Um grande incêndio às portas de Silves, um outro junto a S. Marcos da Serra e um susto no parque de autocaravanas em Armação de Pêra marcaram aquela a que se dá o nome de “época crítica de incêndios”.
Esse período mais critico já terminou mas as altas temperaturas que se fazem ainda sentir fez com que a época de incêndios fosse prolongada até ao dia 15 de outubro.
Num verão excecionalmente quente, este ano ficou marcado por uma grande ocorrência de incêndios significativos que fizeram com que a área ardida fosse mais de três vezes superior à dos últimos anos.
No Algarve, o grande incêndio ocorrido em Monchique foi o mais significativo. Mas também no nosso concelho se registaram dois grandes incêndios.
O primeiro foi no dia 8 de agosto, num fogo que começou na Perna Seca, ainda na freguesia de S. Bartolomeu de Messines e progrediu pela freguesia de S. Marcos da Serra, levando à evacuação de pessoas e a momentos de grande tensão. Centenas de bombeiros e meios aéreos foram envolvidos no combate ao fogo. No final, foi possível salvar toda a gente e as habitações, mas para trás ficaram 1766 hectares de total destruição.
Também em Silves, foram vividos momentos de grande tensão e preocupação quando, na noite de 8 de setembro, o fogo rondou a cidade e vários locais próximos. O incêndio deflagrou cerca das 21h, no sítio do Almarjão e progrediu até à cidade.
Por volta da uma da manhã, chegou-se até a equacionar a possibilidade de evacuar o Estabelecimento Prisional de Silves, quando o fogo se aproximou muito perto dessa zona e do Bairro Caixa d’Água. Uma situação que fez lembrar a muitos silvenses os grandes fogos de 2003.
A área ardida neste fogo foi de 250 hectares.
No mesmo dia já tinha havido um fogo de menores dimensões no Caniné, e no dia anterior um outro em Odelouca. Estes fogos, deflagrados na mesma altura em que o grande incêndio de Monchique concentrava todos os esforços, obrigaram a uma dispersão de meios e levantaram muitas dúvidas quanto à sua origem.

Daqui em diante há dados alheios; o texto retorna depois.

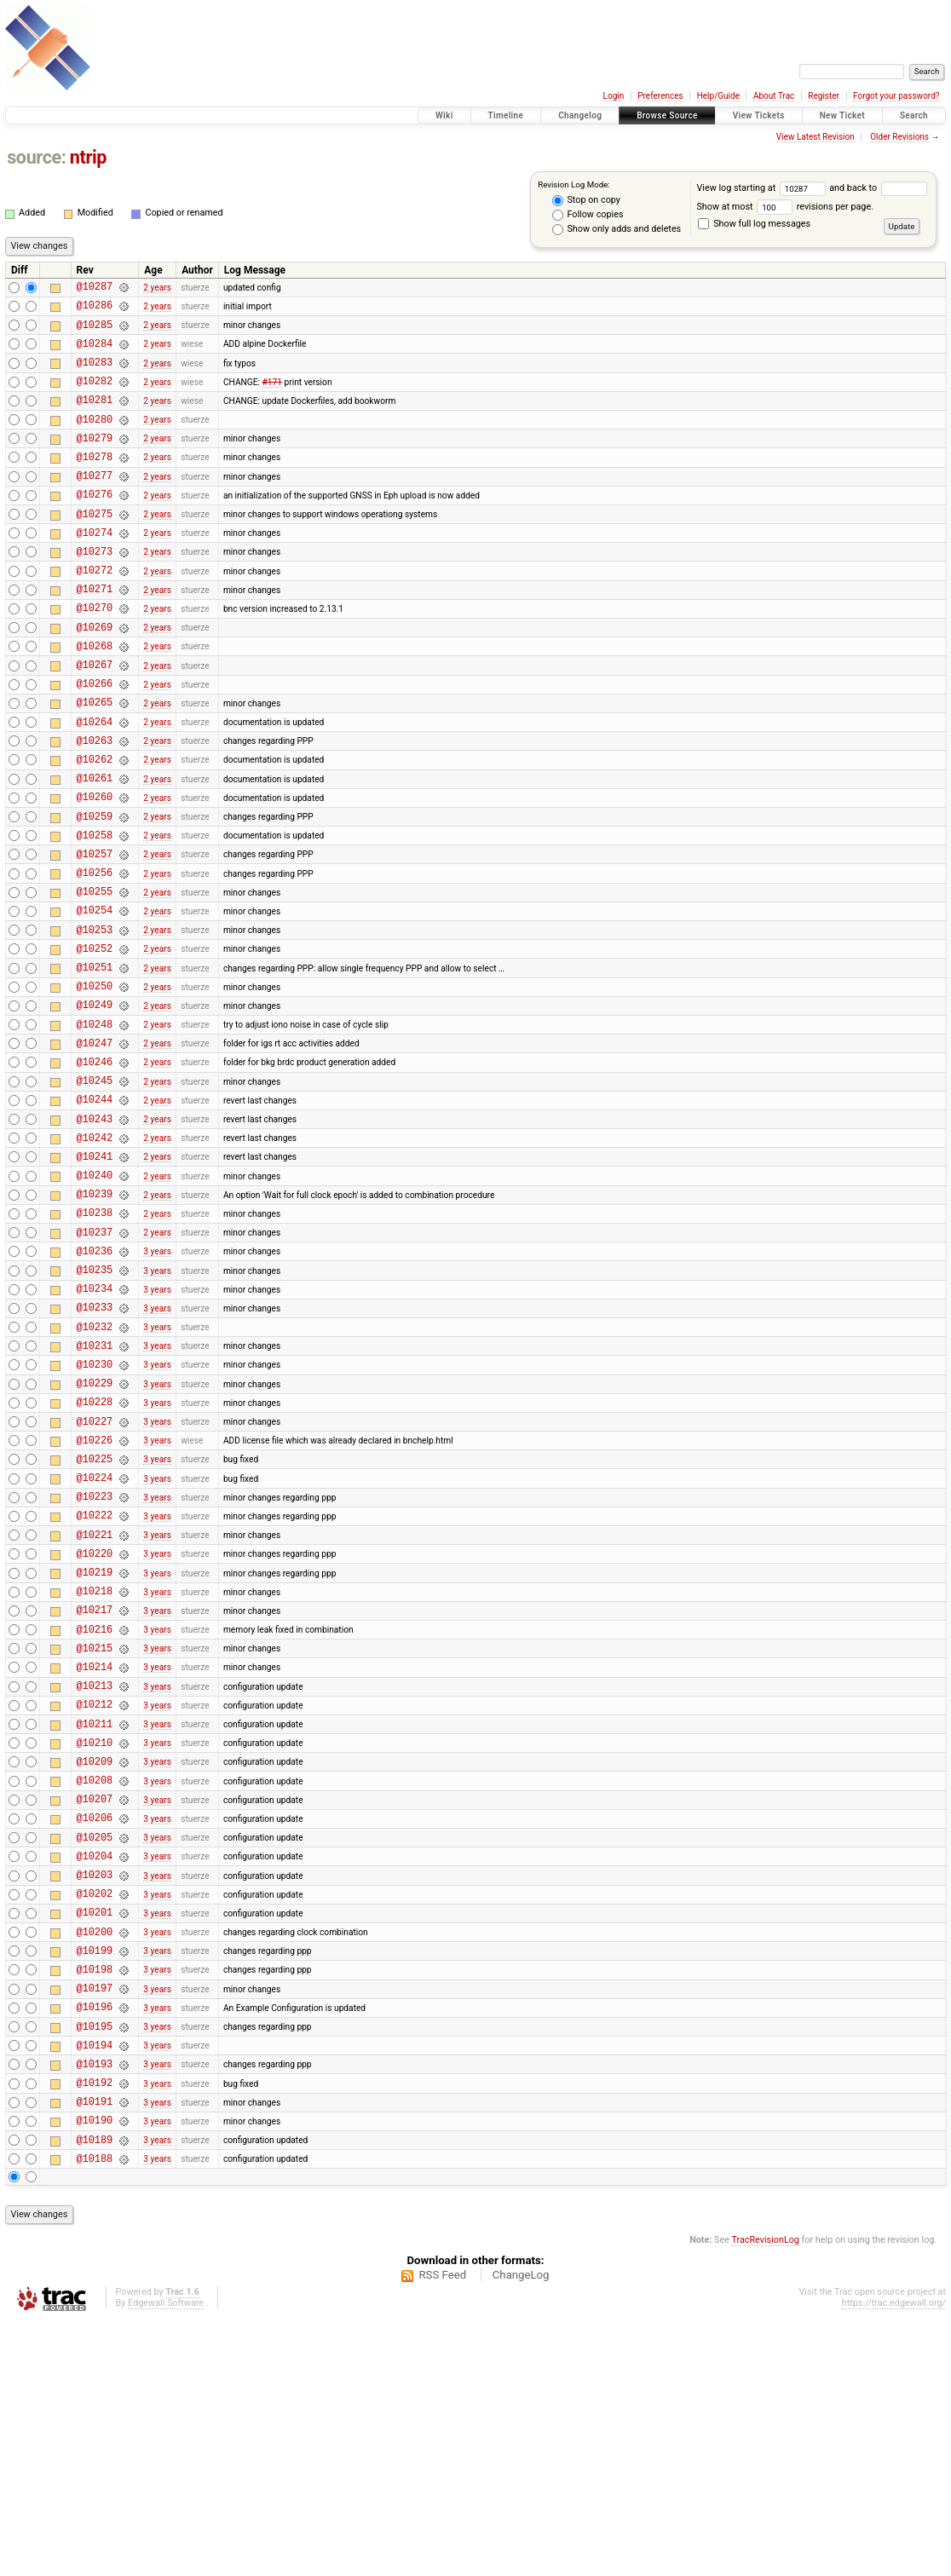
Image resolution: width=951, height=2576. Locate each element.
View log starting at (762, 187)
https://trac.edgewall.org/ (894, 2558)
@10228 (94, 1554)
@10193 (94, 2306)
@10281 (94, 417)
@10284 (94, 353)
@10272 (94, 610)
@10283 (94, 374)
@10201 (94, 2134)
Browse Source (667, 115)
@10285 (94, 332)
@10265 (94, 760)
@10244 (94, 1211)
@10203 (94, 2091)
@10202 (94, 2113)
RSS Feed (442, 2530)
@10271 (94, 632)
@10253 (94, 1018)
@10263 (94, 804)
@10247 (94, 1147)
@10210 (94, 1941)
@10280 (94, 439)
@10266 (94, 739)
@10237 (94, 1362)
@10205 (94, 2049)
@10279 (94, 460)
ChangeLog (521, 2530)
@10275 (94, 546)
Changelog (580, 115)
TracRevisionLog (765, 2495)
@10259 (94, 890)
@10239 (94, 1318)
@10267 (94, 718)
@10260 (94, 868)
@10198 (94, 2199)
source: (36, 157)
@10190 (94, 2370)
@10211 (94, 1920)
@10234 (94, 1426)
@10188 (94, 2413)
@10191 (94, 2349)
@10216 (94, 1813)
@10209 (94, 1963)
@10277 (94, 503)
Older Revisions (899, 136)
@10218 (94, 1769)
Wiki (444, 115)
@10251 (94, 1061)
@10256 (94, 954)
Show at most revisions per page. (784, 206)
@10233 (94, 1447)
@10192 (94, 2327)
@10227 (94, 1577)
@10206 (94, 2027)
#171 (272, 396)
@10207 (94, 2005)
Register (823, 96)
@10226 (94, 1598)
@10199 (94, 2177)
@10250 (94, 1082)
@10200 (94, 2156)
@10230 (94, 1512)
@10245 (94, 1190)
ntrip (88, 157)
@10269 (94, 675)
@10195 (94, 2263)
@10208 (94, 1984)
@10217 (94, 1791)
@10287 (94, 288)
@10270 (94, 653)
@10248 (94, 1126)
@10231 (94, 1491)
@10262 (94, 825)
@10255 (94, 975)
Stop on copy (586, 200)
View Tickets (759, 115)
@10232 (94, 1469)
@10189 (94, 2392)
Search (914, 115)
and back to (877, 187)
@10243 (94, 1233)
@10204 (94, 2070)
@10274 (94, 568)
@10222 (94, 1683)
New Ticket (842, 115)
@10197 (94, 2220)
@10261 (94, 846)
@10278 (94, 482)
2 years (157, 288)
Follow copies (588, 215)
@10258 (94, 911)
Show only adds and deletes (616, 229)
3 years (157, 1383)
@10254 (94, 996)
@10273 (94, 589)
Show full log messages (754, 223)
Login (614, 96)
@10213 (94, 1877)
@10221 (94, 1705)
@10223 (94, 1662)
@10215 (94, 1834)
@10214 (94, 1855)
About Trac (773, 96)
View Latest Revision (815, 136)
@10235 (94, 1404)
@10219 (94, 1748)
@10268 (94, 696)
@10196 (94, 2241)
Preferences (660, 96)
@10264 (94, 782)
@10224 (94, 1641)
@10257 (94, 932)
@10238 (94, 1340)
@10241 (94, 1276)
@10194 (94, 2285)
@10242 (94, 1255)
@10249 (94, 1104)
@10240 (94, 1297)
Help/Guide (718, 96)
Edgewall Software (166, 2558)
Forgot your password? (896, 96)
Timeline (506, 115)
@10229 (94, 1533)
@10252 (94, 1040)
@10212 (94, 1898)
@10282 (94, 396)
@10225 (94, 1619)
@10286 (94, 310)
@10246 (94, 1168)
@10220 (94, 1727)
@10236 (94, 1383)
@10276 (94, 524)
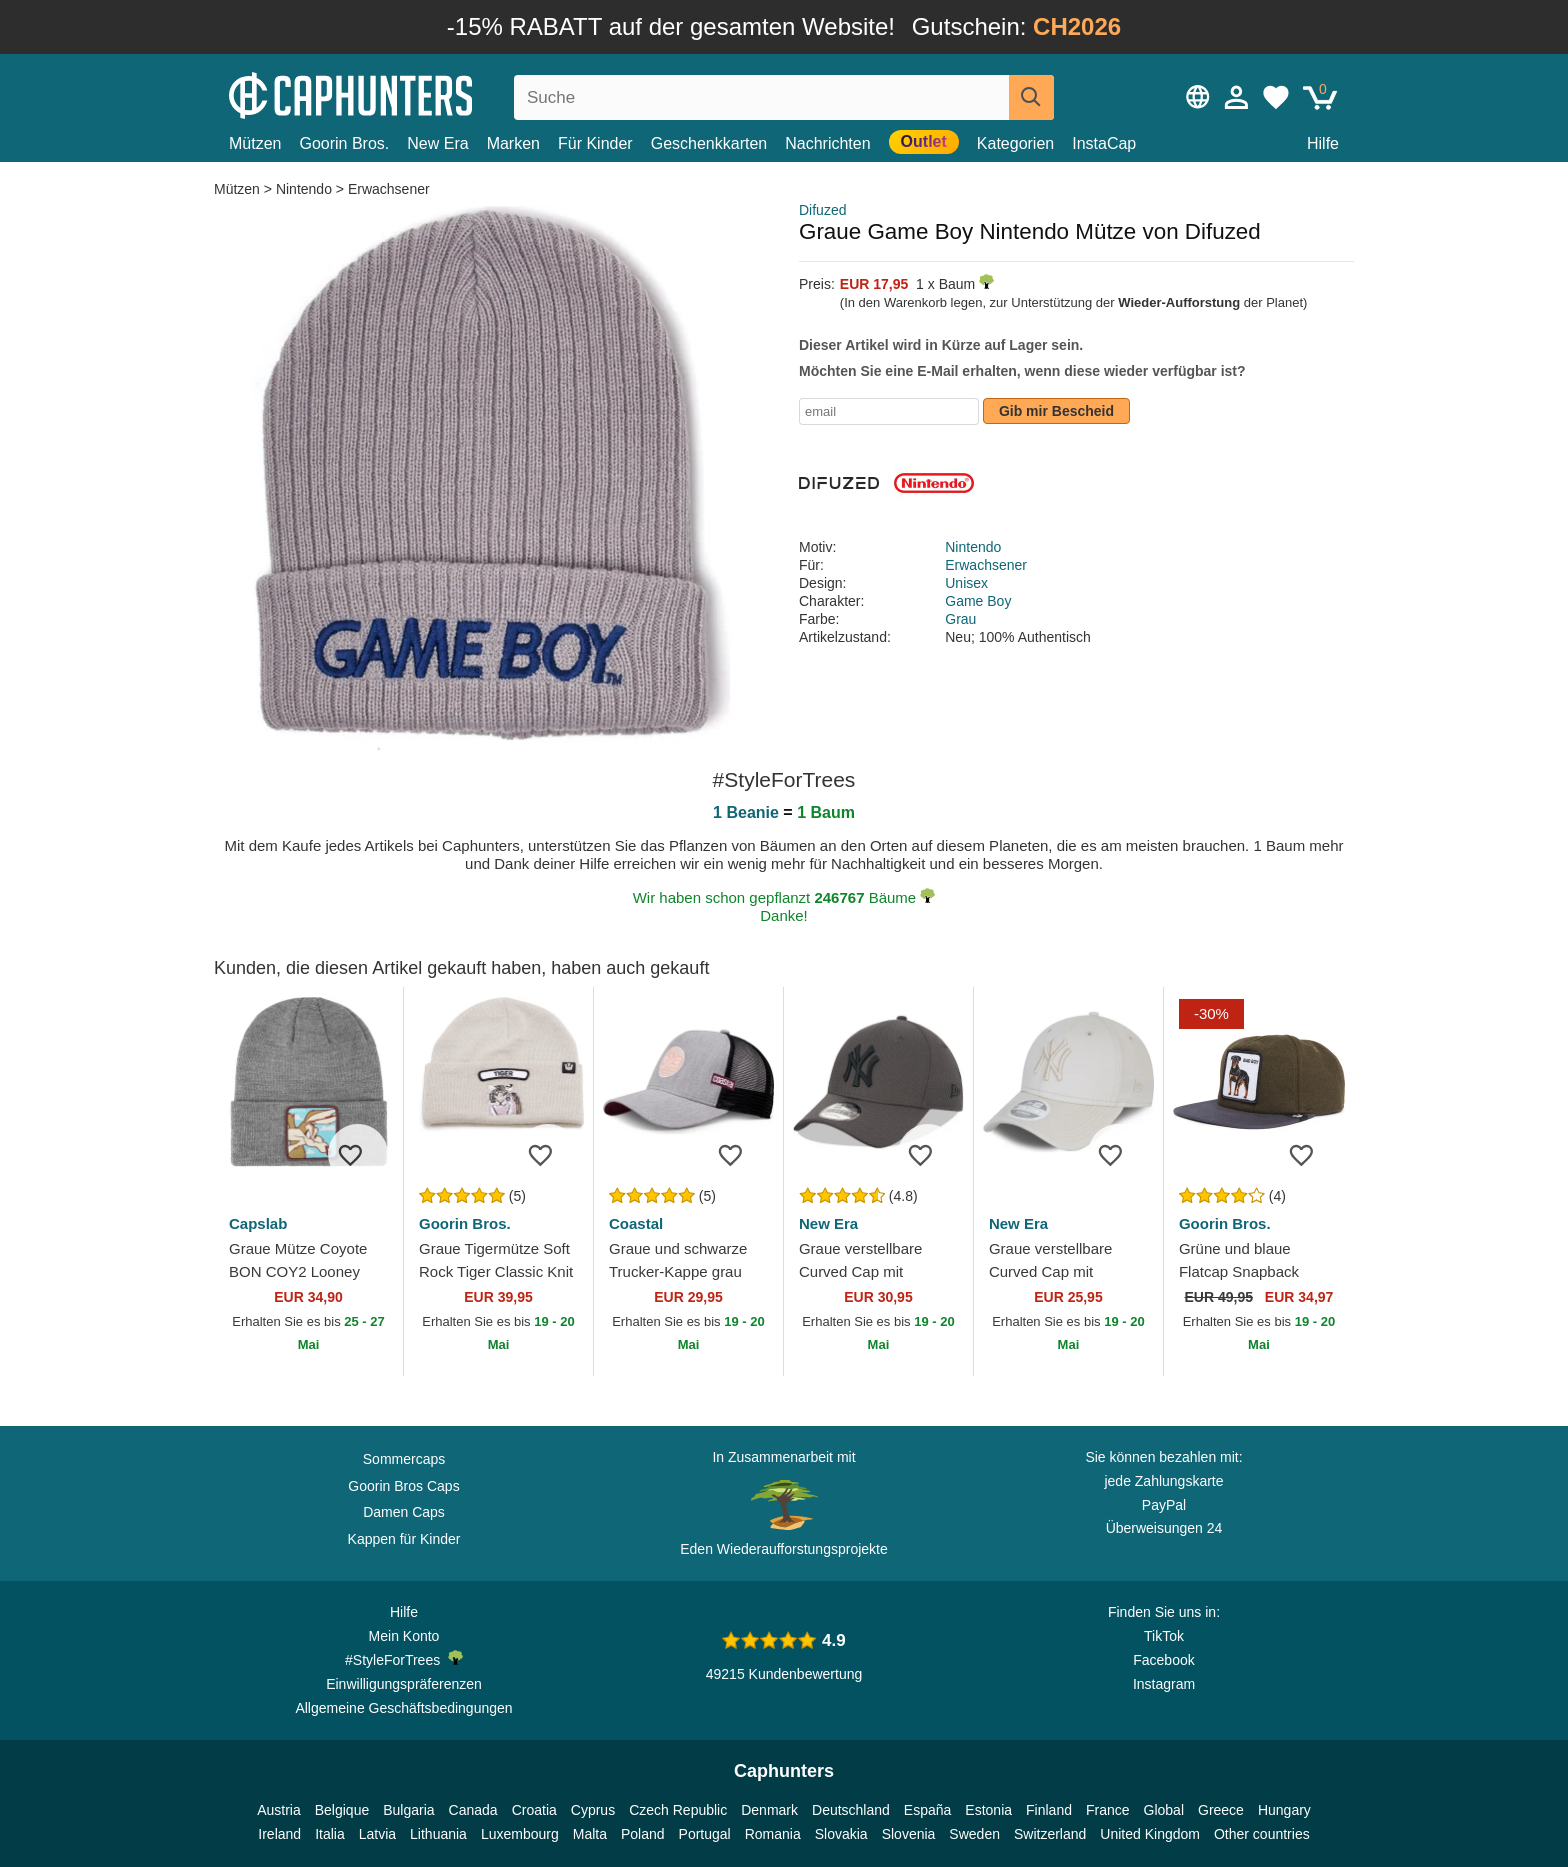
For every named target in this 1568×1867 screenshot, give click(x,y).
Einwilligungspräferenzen (404, 1684)
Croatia (534, 1810)
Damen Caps (404, 1512)
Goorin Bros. (344, 143)
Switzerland (1050, 1834)
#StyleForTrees (404, 1659)
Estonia (988, 1810)
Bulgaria (408, 1810)
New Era (437, 143)
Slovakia (841, 1834)
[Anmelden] (1237, 97)
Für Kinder (595, 143)
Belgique (342, 1810)
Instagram (1164, 1684)
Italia (330, 1834)
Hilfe (1323, 143)
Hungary (1284, 1810)
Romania (773, 1834)
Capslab (258, 1223)
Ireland (279, 1834)
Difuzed (822, 210)
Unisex (966, 583)
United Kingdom (1150, 1834)
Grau (960, 619)
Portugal (705, 1834)
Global (1164, 1810)
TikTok (1164, 1636)
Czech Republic (678, 1810)
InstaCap (1104, 143)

Já em Armação de Pêra, no dia 28 de agosto, um fogo que começou numa autocaravana que se encontrava estacionada no parque de estacionamento junto à praia, lançou o pânico entre os muitos autocaravanistas que se encontravam no local. Mas os próprios conseguiram salvar as suas viaturas e o fogo apenas atingiu a autocaravana que lhe deu origem e uma zona de mato envolvente.
Nos relatórios provisórios que se encontram publicados dá-se conta que no Algarve se registaram neste verão 10 “grandes incêndios” ( com áreas ardidas superiores a 100 hectares), e 170 fogachos, que resultaram numa área ardida perto dos 6500 hectares. Números que irão aumentar quando se fizerem as contas totais.